A good entrepreneur will take all precautions and hedge all of their bets. But, they will still take the leap needed to accomplish their goals.
Establishing a risk tolerance involves developing a mindset where you are ok losing, you are ok crashing, and you are ok with having to start over.
On your path to success, you will face a lot of rejection, setbacks and criticism every now and then. It is your ability to be resilient, otherwise known as bounce-back-ability, that will help you to cope with all the challenges of running your own business.
The ability to stay positive and continue on can be a huge differentiator between a successful entrepreneur and one who fails.
When you are your own boss, you run the show, you are the employer and an employee.
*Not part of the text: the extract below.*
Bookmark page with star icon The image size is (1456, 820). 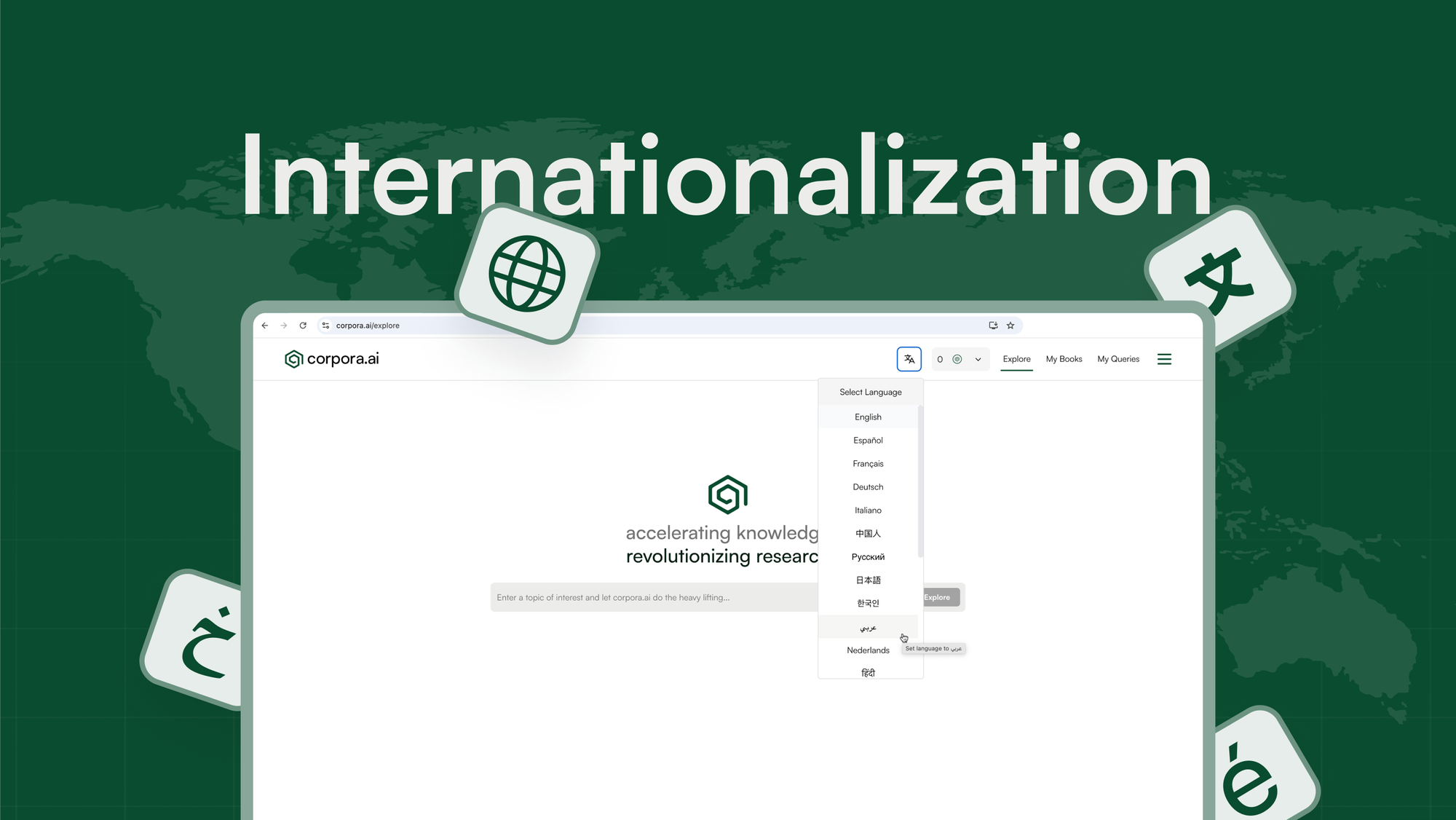(1010, 326)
You have to not only be focused and have energy. You need to find the motivation to work hard everyday, even if it means you make little progress.
When I did my short time as the CEO of a startup, I found myself waking up early, going to bed late, and working without breaks in between. It can be exhausting, and extremely difficult to keep up the pace when you don’t immediately see the fruits of your labor.
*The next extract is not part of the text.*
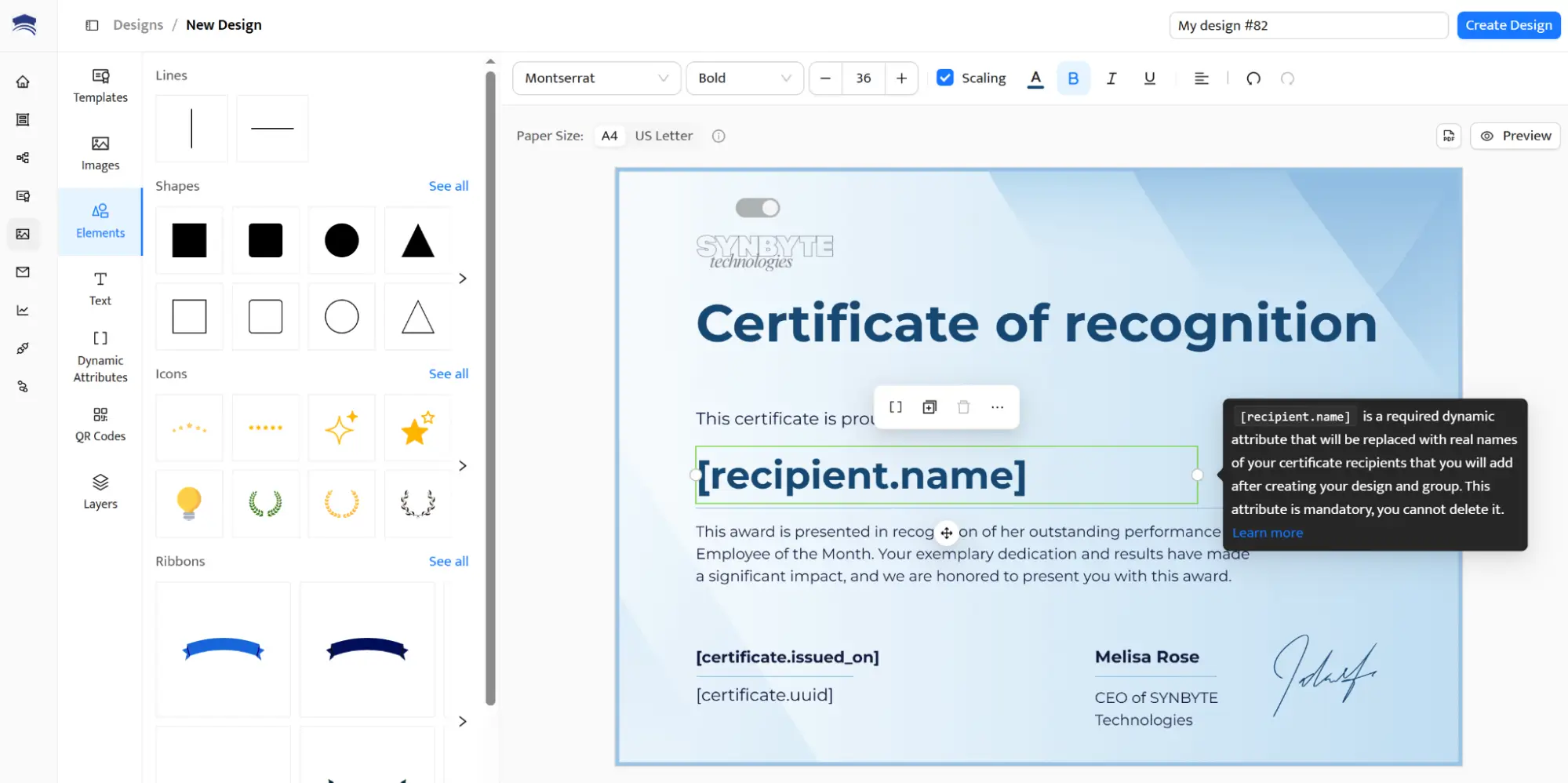Delete the selected element with the trash icon
Image resolution: width=1568 pixels, height=783 pixels.
[963, 406]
This I’m saying not to scare you but to prepare your mind towards the task ahead. In his book, “Starting Your Own Business” – David Lester had this to say;
“forget any ideas about taking extra holidays or time off during the day – your life will be more 9am – 9pm (if you ’re lucky) than 9am – 5pm.
Many people fizzle out or start to give up when they don’t see progress; but keep in mind that’s part of the journey. Being able to continue on can make all the difference in the outcome!
When you’re first starting out, you may not have any employees, or may just one or two. This means that each person will have multiple roles to fill, and will need to have some multi-tasking capabilities.
That is the picture of what most entrepreneurs encounter. When you’re running your own business, initially you, and any partners, will have to do everything. You will need to keep lots of different issues in your mind, and work out your priorities to ensure that everything gets done on time to make the business happen.
It doesn’t matter how smart you are, how strong your instincts are, or how good your idea is. You have to be open to the idea that you don’t know everything, or that you won’t think of everything.
Entrepreneurship, and the process of building a company, can open you up to a lot of questions, doubt, and resistance. People will question you, pull you down, and try to tell you it won’t work.
As a physician, I know quite a bit about clinical work. However, even though the startup I was a part of was a medical device, I had a lot to learn about the logistics of using a new product and bringing it to market. Only by being open to the information was I able to make some of the hard decisions I needed to make for the company.
An important trait of a successful entrepreneur is to be open to feedback, to understand any concerns, and to be an active learner. You and your business will be better off for it.
Entrepreneurship is not an easy road to take. There are risks, it can take years of hard work to see any kind of payout, and you will likely lose a lot of sleep and a lot of friends along the way.
However, the upside potential is high. You can become wildly successful, you have the ability to be your own boss, and you can potentially create a level of financial freedom for yourself that few people attain.
There are a lot of intelligent people out there with great ideas. But executing well, building the right team, and growing the business take a special kind of motivation, strength and determination that many successful entrepreneurs share. The good thing is that by knowing what you need to do, you can develop these traits, or at minimum surround yourself with people who can help.
For anyone on the fence about starting something, don’t be afraid to at least talk to people. Networking and getting feedback on your business idea can help you refine it and take the next step, while also mitigating your risk.
At the end of the day, the best thing anyone can do in life is to try.